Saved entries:

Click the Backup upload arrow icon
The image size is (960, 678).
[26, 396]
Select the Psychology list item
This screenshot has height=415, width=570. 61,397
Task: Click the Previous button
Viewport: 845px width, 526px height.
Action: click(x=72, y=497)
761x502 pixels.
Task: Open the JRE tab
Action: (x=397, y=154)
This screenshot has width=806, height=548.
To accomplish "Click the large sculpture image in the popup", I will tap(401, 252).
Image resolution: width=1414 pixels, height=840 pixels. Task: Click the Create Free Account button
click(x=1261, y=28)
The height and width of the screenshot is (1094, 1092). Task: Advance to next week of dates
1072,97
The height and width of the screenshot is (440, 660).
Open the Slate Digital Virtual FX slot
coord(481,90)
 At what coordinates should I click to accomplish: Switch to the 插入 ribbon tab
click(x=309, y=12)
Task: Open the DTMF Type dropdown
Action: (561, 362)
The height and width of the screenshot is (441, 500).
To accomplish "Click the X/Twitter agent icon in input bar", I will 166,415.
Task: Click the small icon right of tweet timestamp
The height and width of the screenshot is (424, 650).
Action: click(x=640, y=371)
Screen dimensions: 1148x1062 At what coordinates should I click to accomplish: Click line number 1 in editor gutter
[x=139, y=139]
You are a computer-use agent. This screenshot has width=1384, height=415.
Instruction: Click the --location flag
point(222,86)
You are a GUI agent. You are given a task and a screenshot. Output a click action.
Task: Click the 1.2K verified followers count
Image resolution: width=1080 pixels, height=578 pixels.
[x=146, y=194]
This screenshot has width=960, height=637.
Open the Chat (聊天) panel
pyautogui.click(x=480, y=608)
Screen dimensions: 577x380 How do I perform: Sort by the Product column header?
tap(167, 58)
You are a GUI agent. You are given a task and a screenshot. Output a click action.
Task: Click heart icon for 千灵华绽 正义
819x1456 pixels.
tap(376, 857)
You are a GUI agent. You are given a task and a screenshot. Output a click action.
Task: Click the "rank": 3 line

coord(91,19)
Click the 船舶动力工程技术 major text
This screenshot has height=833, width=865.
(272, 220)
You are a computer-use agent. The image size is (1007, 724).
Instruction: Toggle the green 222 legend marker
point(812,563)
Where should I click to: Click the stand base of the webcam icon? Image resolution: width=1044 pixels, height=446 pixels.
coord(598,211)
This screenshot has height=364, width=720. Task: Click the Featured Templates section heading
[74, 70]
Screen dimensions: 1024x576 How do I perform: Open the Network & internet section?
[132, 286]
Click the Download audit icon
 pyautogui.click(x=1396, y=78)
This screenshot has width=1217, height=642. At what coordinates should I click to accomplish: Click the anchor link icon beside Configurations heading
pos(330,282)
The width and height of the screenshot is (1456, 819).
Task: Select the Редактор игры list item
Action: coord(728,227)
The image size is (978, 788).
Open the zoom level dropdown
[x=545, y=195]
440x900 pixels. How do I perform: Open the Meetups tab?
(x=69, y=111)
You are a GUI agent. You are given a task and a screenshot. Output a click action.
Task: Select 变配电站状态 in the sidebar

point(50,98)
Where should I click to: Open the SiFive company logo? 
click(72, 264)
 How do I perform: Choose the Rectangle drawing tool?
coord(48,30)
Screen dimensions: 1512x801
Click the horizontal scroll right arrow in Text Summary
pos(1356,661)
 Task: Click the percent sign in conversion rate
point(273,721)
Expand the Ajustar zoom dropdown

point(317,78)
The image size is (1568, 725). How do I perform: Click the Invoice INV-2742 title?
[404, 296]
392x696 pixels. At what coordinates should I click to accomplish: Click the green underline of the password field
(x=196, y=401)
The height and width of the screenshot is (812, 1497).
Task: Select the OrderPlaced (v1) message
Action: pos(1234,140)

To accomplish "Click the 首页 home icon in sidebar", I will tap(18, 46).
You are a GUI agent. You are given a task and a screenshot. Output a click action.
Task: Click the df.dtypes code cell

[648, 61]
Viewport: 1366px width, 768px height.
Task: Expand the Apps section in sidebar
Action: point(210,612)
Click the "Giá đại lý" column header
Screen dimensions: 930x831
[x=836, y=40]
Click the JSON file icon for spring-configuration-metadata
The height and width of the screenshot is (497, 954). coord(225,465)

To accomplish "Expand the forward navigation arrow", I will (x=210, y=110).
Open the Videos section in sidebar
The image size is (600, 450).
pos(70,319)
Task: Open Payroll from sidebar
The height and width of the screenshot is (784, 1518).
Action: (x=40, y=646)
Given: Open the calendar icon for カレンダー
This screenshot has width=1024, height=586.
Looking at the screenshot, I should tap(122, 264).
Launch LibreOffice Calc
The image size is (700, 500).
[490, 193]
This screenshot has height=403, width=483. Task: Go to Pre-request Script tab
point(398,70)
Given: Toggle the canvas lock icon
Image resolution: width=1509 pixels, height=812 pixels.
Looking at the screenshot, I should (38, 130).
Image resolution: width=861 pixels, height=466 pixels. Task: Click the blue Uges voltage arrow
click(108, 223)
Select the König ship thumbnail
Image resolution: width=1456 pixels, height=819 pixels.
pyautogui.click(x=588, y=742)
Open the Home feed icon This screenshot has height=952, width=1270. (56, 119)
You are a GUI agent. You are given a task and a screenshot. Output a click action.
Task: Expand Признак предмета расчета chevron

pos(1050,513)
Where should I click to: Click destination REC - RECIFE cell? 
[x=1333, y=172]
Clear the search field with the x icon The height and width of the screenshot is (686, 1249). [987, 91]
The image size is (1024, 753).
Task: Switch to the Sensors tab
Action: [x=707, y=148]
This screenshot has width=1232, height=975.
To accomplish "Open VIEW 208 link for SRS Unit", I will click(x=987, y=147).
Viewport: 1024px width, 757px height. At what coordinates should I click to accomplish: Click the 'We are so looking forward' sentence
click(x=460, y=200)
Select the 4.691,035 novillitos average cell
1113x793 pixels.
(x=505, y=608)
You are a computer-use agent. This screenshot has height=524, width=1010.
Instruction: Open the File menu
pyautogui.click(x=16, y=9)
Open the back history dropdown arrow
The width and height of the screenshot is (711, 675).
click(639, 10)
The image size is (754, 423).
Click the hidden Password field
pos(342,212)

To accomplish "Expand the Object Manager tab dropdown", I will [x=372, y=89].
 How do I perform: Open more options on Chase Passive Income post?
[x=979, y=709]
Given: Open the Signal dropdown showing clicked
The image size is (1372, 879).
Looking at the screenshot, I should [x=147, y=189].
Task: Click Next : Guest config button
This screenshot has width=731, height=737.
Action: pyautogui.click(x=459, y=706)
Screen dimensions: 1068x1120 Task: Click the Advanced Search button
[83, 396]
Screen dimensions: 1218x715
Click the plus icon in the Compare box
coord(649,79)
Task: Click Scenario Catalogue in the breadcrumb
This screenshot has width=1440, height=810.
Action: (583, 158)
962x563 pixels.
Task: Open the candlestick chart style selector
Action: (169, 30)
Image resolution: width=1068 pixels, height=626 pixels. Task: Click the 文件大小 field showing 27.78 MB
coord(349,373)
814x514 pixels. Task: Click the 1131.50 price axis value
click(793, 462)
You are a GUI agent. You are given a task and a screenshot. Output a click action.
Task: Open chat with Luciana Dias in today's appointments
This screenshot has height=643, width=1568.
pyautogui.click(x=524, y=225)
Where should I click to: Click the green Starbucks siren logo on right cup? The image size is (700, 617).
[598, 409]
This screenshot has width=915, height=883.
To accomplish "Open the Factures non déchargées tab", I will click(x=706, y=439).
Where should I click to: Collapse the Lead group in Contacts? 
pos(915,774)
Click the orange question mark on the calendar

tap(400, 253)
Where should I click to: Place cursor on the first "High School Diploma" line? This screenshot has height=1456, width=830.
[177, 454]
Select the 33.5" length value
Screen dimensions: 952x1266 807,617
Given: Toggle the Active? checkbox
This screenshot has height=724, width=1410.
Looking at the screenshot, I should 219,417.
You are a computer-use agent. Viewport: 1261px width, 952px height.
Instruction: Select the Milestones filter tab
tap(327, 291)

◆ **Exercise brief**: Starting with the line above that holds "Click the hidden Password field" and stopping with the line that holds "Given: Open the Signal", reproduce each line exactly, omitting all other lines.

◆ **Response**:
Click the hidden Password field
pos(342,212)

To accomplish "Expand the Object Manager tab dropdown", I will [x=372, y=89].
 How do I perform: Open more options on Chase Passive Income post?
[x=979, y=709]
Given: Open the Signal dropdown showing clicked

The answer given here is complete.